Data shown »

--

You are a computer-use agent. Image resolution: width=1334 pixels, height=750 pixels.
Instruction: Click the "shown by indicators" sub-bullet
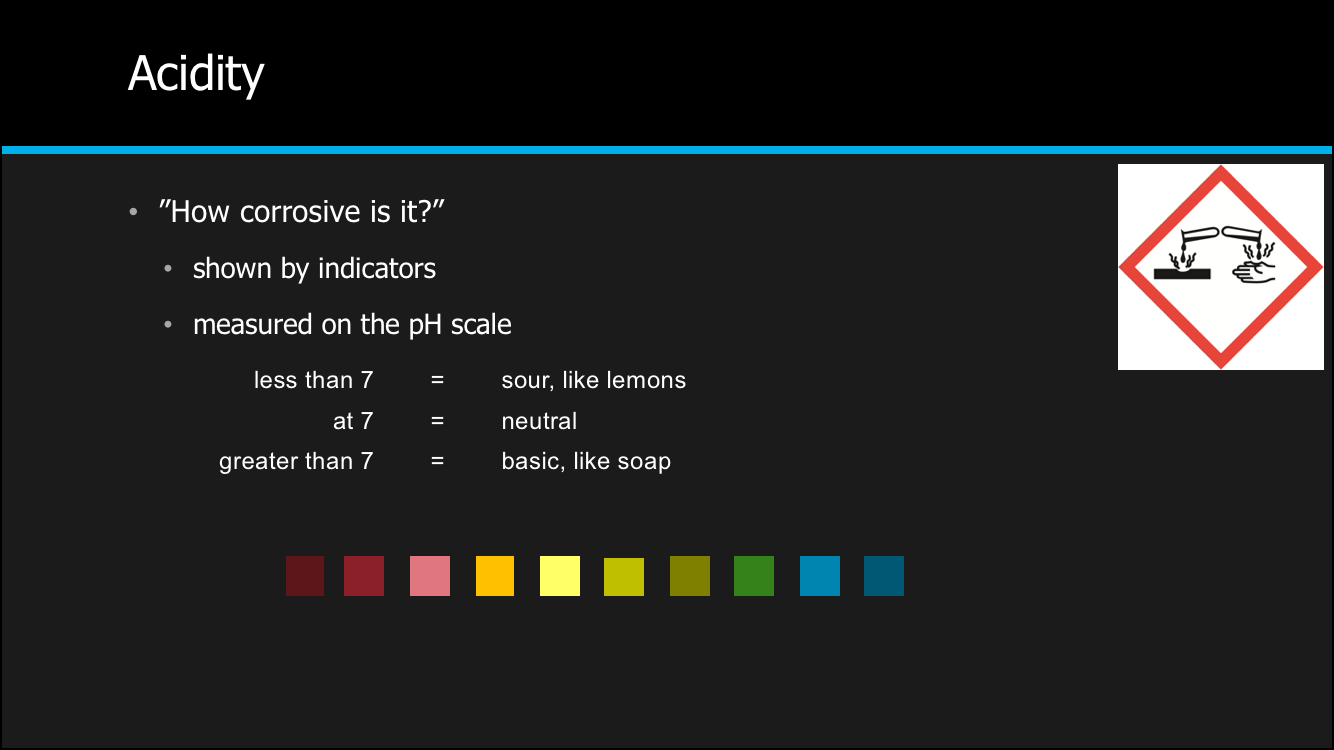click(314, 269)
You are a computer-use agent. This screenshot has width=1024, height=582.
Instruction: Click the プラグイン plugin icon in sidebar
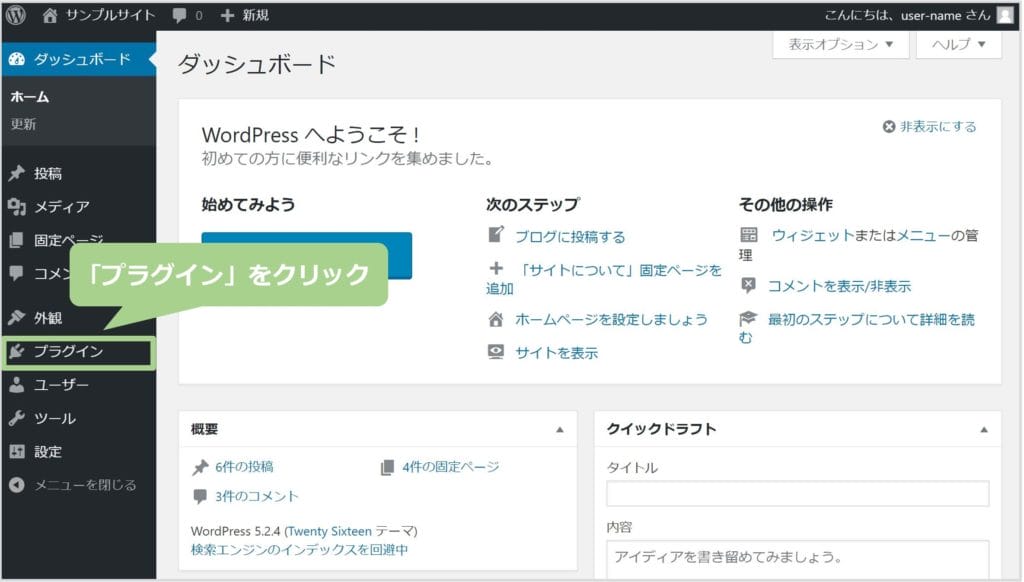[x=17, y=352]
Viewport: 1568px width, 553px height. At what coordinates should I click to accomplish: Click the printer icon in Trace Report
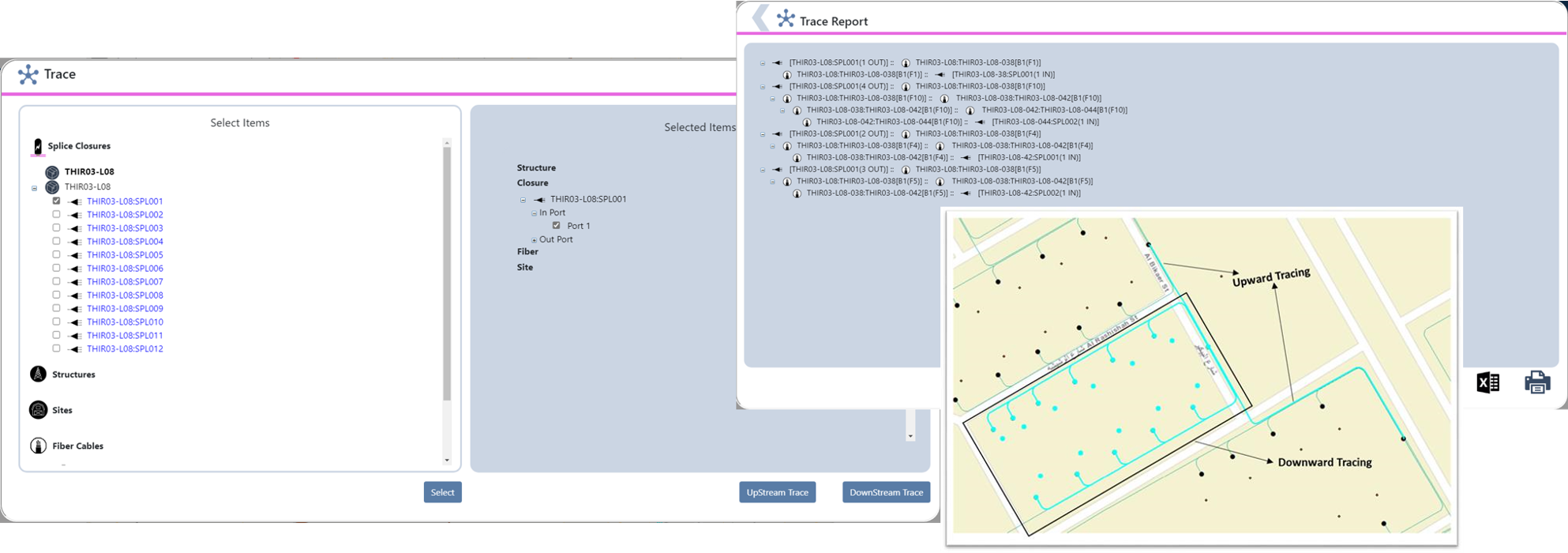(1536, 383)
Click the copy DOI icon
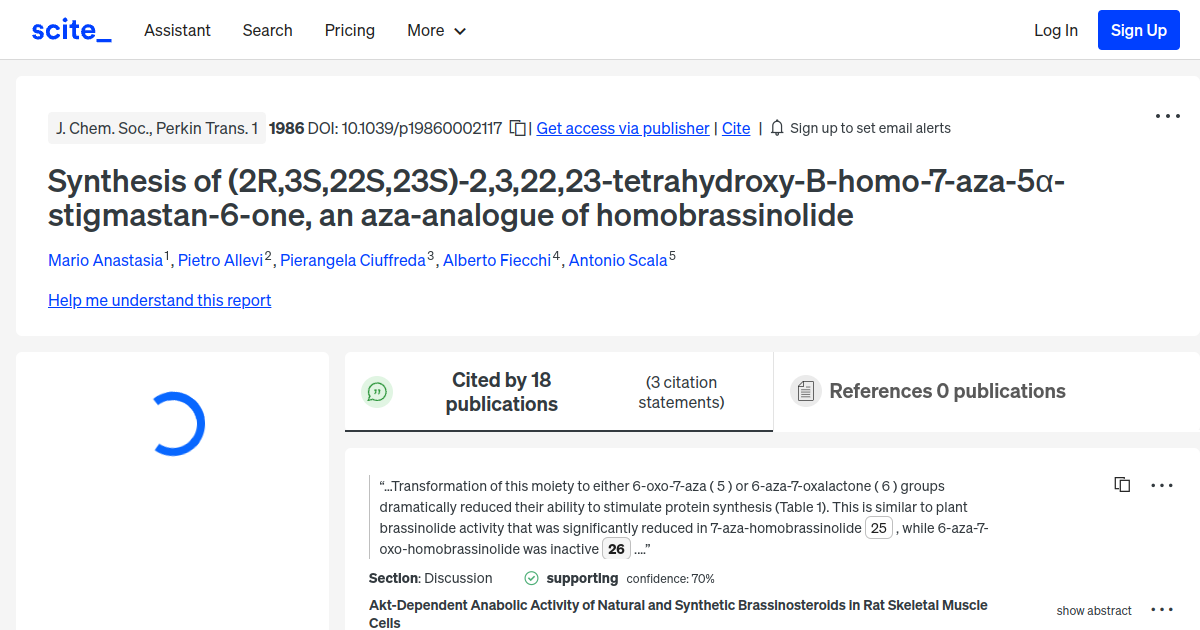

--

Brief » Looking at the data above, say how many lines include the string "computer" and add nothing.

Answer for this exercise » 2